“Can I …?”, “What about …?”: Farmers Improving Their and Other Farms through Research

The season for field days, crop walks, twilight tours, tailgate chats, blog posts, phone calls from the field, and other ways to share and receive input is underway, and the goal is always the same – learn, and improve farm operations in some way. On-farm research contributes much to that learning and improvement process. That message has been driven home to my team and me many times through our years of working closely with vegetable growers in designing, completing, and summarizing and sharing findings from on-farm research they and we completed. The same message was also highlighted in a recent conversation among farmers, researchers, and educators (view/listen at https://www.youtube.com/@OSU-organic).

For background, the OSU Organic Food and Farming and Education and Research Program (https://offer.osu.edu/home) hosts monthly online discussions focused on recent, on-going, or future research pertinent to Ohio organic production. Participants include farmers, researchers, and educators and many comments also inform and are informed by experiences with conventional production. Recordings of the meetings are available at the YouTube channel URL above.

The conversation on July 7 featured a presentation by Stefan Gailans from Practical Farmers of Iowa (PFI). Stefan leads PFI’s Cooperators’ Program (https://practicalfarmers.org/programs/farmer-led-research/cooperators-program/), where he helps farmers turn their research ideas into relevant and shareable knowledge. Information from Stefan’s presentation is below but taking in the entire presentation and follow-up discussion is encouraged (see https://www.youtube.com/watch?v=DpVAdWGG0w0).

1. PFI (https://practicalfarmers.org/), OEFFA (https://grow.oeffa.org/), and OPGMA (https://www.opgma.org/) have similar goals.

2. The PFI Cooperators’ Program helps farmers learn from each other through farmer-led on-farm investigation and information sharing.

3. The PFI Cooperators’ Program is a community of curious, creative farmers including scientific methods in how they improve their farms. Their investigations (e.g., paired trials) inform their decisions. The process involves putting ideas and farm practices to the test using simple but effective scientific methods. Intentional observation focused on what the farmer is keen to learn about and important to them is the foundation of the process.

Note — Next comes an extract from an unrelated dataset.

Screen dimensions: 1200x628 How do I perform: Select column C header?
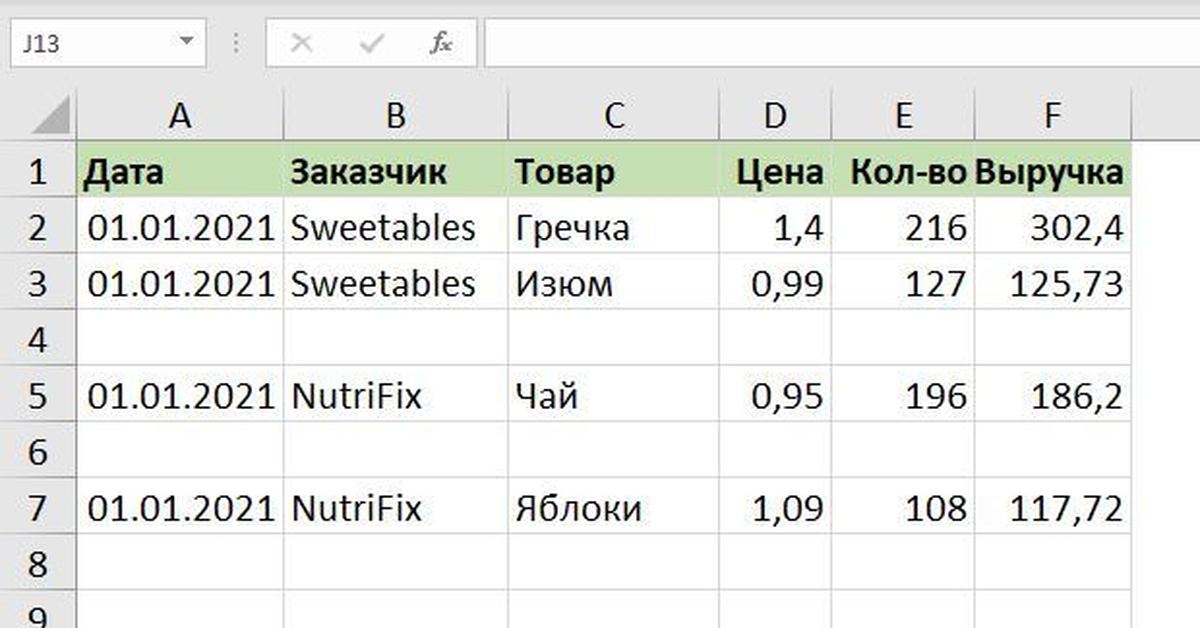click(613, 116)
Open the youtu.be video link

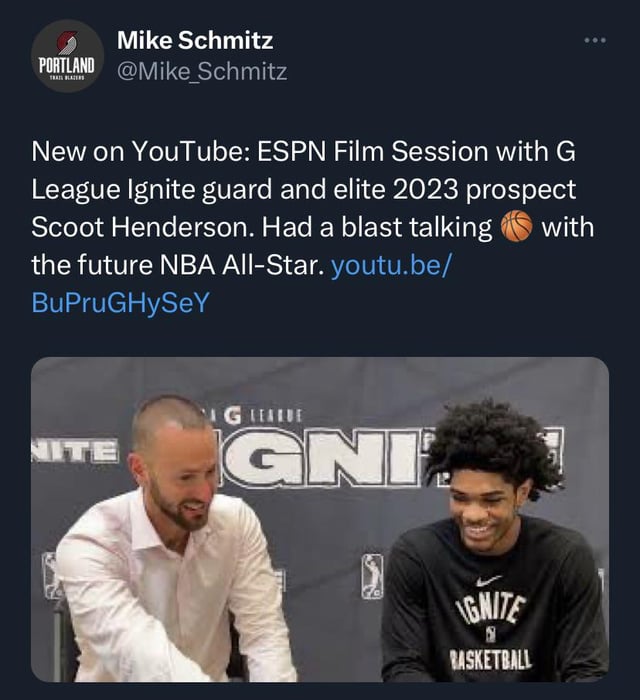pos(392,266)
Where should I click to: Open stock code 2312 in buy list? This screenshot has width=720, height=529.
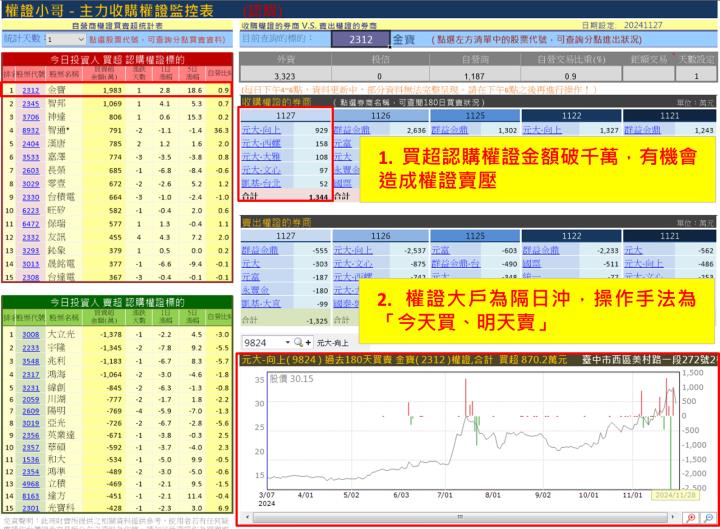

4. Many questions are often straightforward “A versus B” or “yes versus no” types. Investigating them often leads to a-ha moments and other more complicated questions. A-ha moments can also reveal that some (new) practices reduce other costs, providing indirect but real benefits.

5. Asking “Can I …?” or “What about …?” and completing an investigation relies on curiosity, creativity, and commitment because extra work is required. Farmers receive a small stipend through program sponsors.

6. Farmer participants can discover that on-farm research helps them “train their eye” and look for or pay attention to other things then ask questions about them. They also become better able to evaluate other peoples’ research and its findings, allowing them to select and use information from industry, university, and other sources more effectively.

Comment from a PFI Cooperators’ Program participant.

7. The program is not all about only the investigations. Much effort is also put in to ensuring that lessons and findings reach other farmers through programs, publications, and YouTube videos offered on an ongoing basis.

8. About the 2022 research program –

(a) seventy-five trials were led by forty-five farmers.

(b) Most farmers had at least eleven years of farming experience and most of them took part primarily to improve their production.

(c) 88% of trials spurred new ideas or other observations. Seventy-six percent of participants reported a moderate to very large change in knowledge after completing a trial. Fifty-four percent of participants reported they will make a change on their farm following their trial but 22% said they would not make a change. Both outcomes are productive because they represent learning and increased confidence in decision-making.

It is never too late or early to start investigating a question important to you using on-farm research. If needed, consider connecting with another farmer, member of industry, or research-extension person familiar with the process.